### About this exercise
Below are the records; copy every line in them that holds the string "computer".
───── Data for the task ─────
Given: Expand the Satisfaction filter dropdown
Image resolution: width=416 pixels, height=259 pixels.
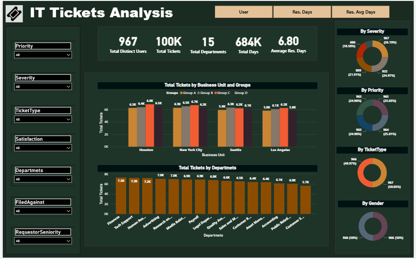Looking at the screenshot, I should 43,148.
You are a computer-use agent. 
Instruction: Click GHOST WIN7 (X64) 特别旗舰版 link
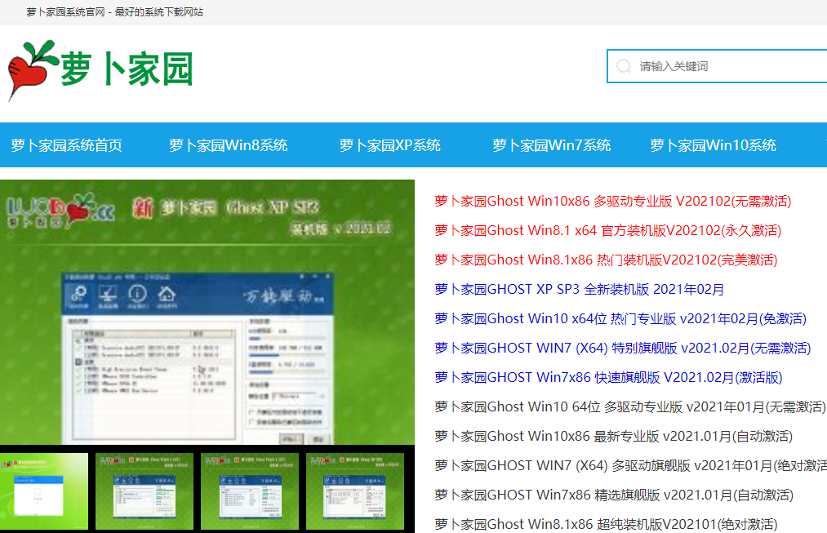[624, 348]
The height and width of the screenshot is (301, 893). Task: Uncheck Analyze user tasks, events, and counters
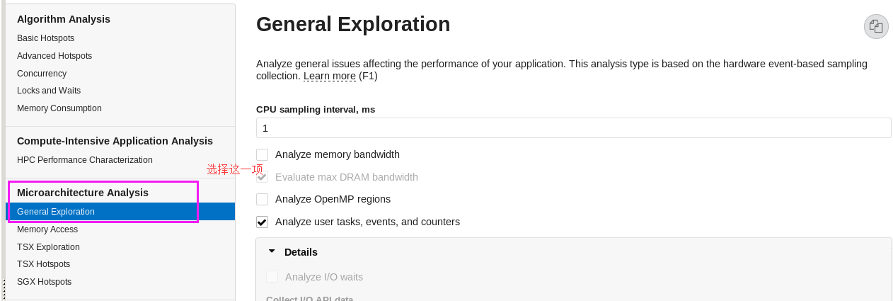click(263, 222)
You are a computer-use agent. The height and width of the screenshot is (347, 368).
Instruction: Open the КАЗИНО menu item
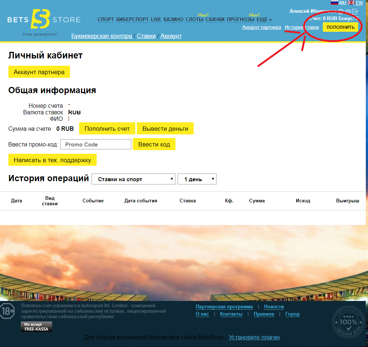point(173,19)
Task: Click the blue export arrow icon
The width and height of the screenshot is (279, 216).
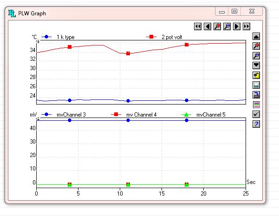Action: point(256,95)
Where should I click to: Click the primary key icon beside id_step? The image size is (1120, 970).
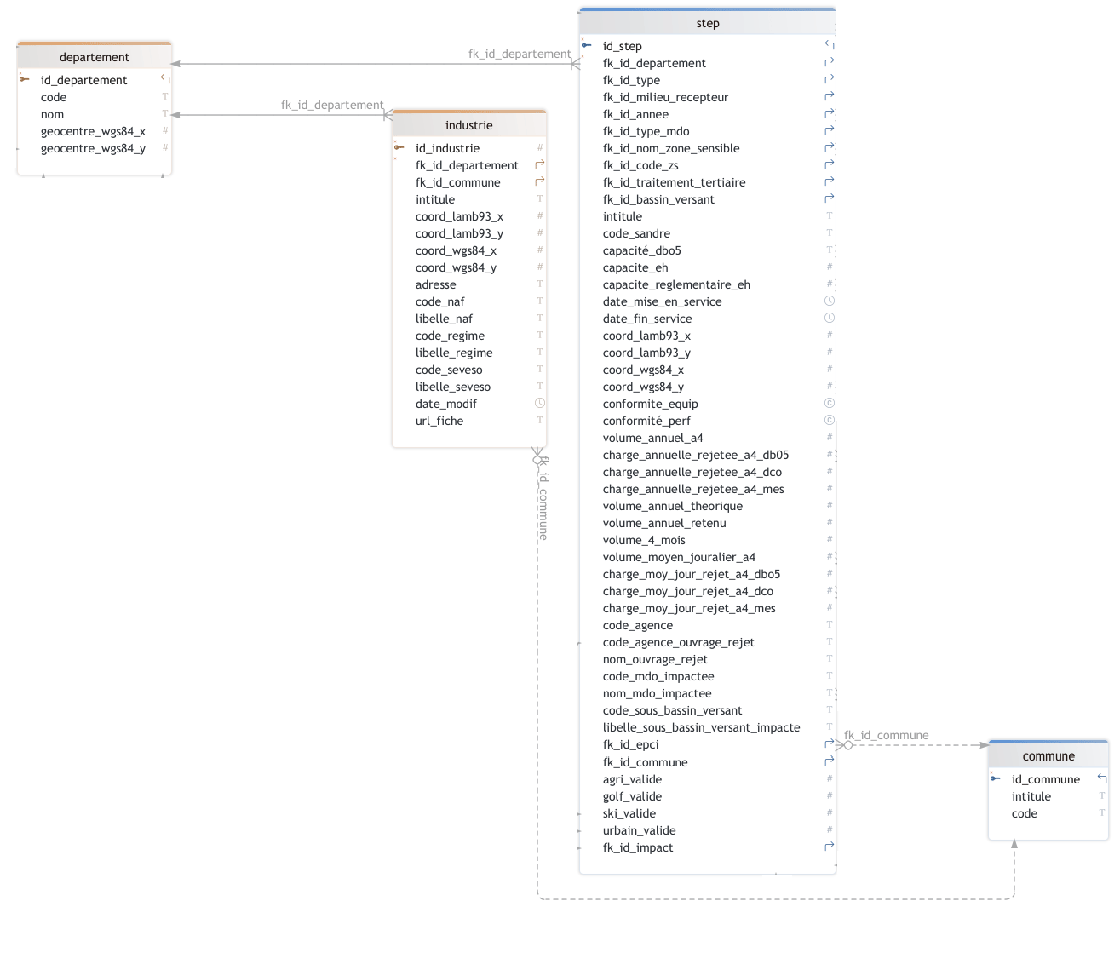point(587,45)
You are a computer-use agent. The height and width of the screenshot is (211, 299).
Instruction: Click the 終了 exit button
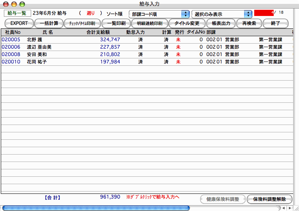tap(275, 23)
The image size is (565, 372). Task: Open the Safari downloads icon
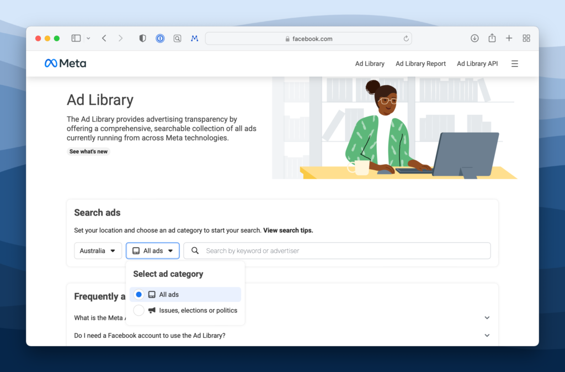(x=474, y=38)
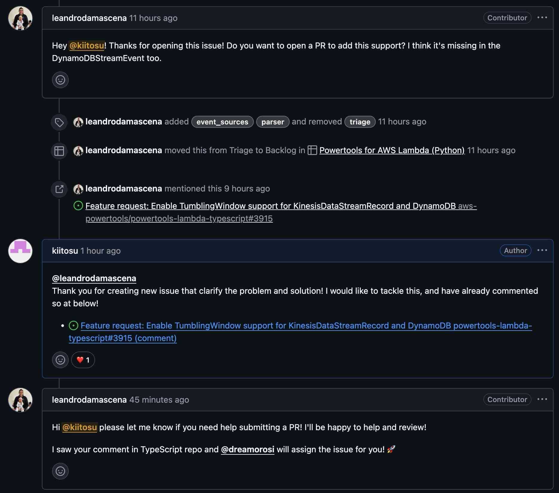
Task: Toggle the heart reaction on kiitosu's comment
Action: [83, 360]
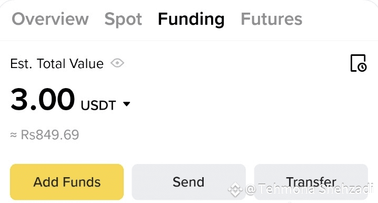Click the Binance logo watermark icon
Image resolution: width=378 pixels, height=203 pixels.
pyautogui.click(x=235, y=189)
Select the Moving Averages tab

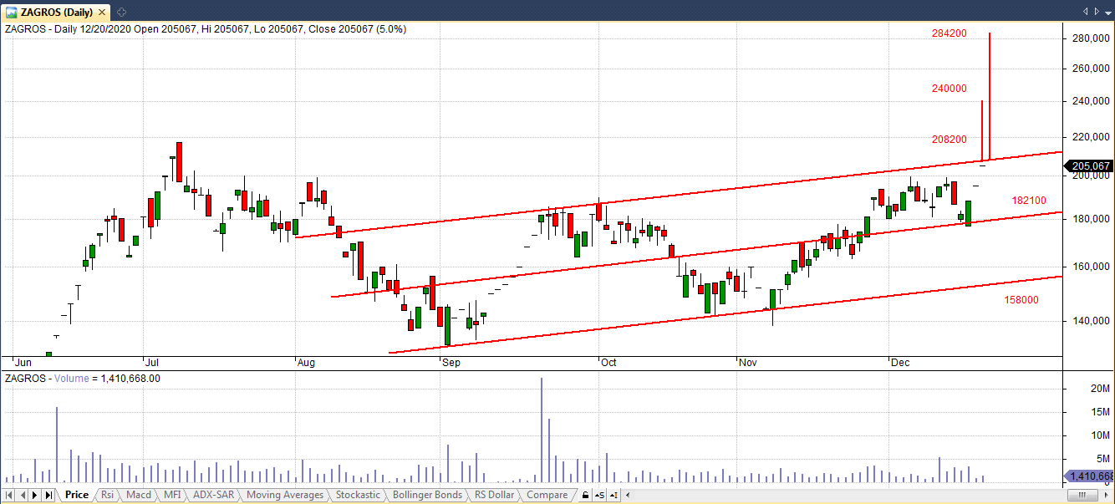pos(284,495)
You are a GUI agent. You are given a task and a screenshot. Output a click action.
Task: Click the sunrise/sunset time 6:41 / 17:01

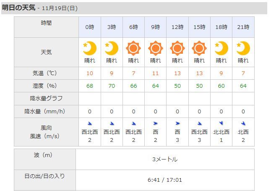165,180
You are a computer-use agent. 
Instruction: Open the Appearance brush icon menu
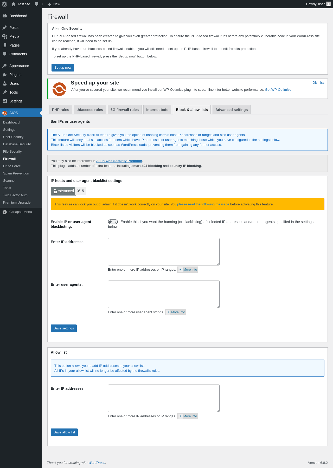click(x=5, y=66)
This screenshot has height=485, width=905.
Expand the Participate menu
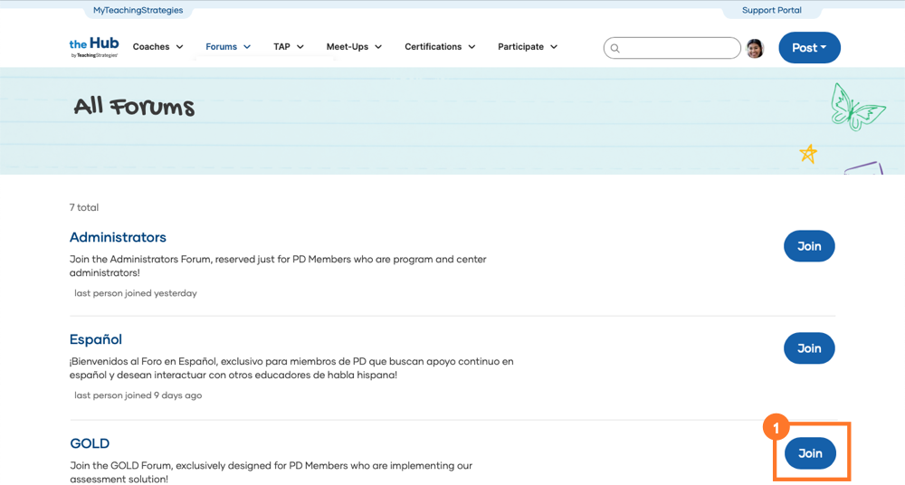(x=528, y=47)
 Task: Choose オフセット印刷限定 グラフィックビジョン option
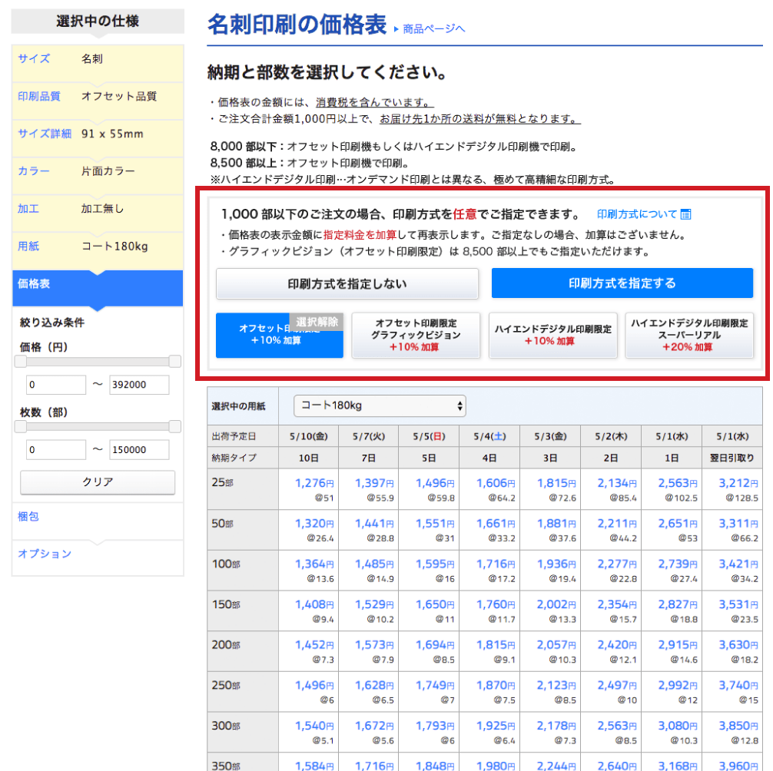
─────
### Exercise response
You are a computer-use agent. 
You are a computer-use agent. The height and width of the screenshot is (347, 368).
You are a computer-use agent. The height and width of the screenshot is (211, 299).
You are a computer-use agent. 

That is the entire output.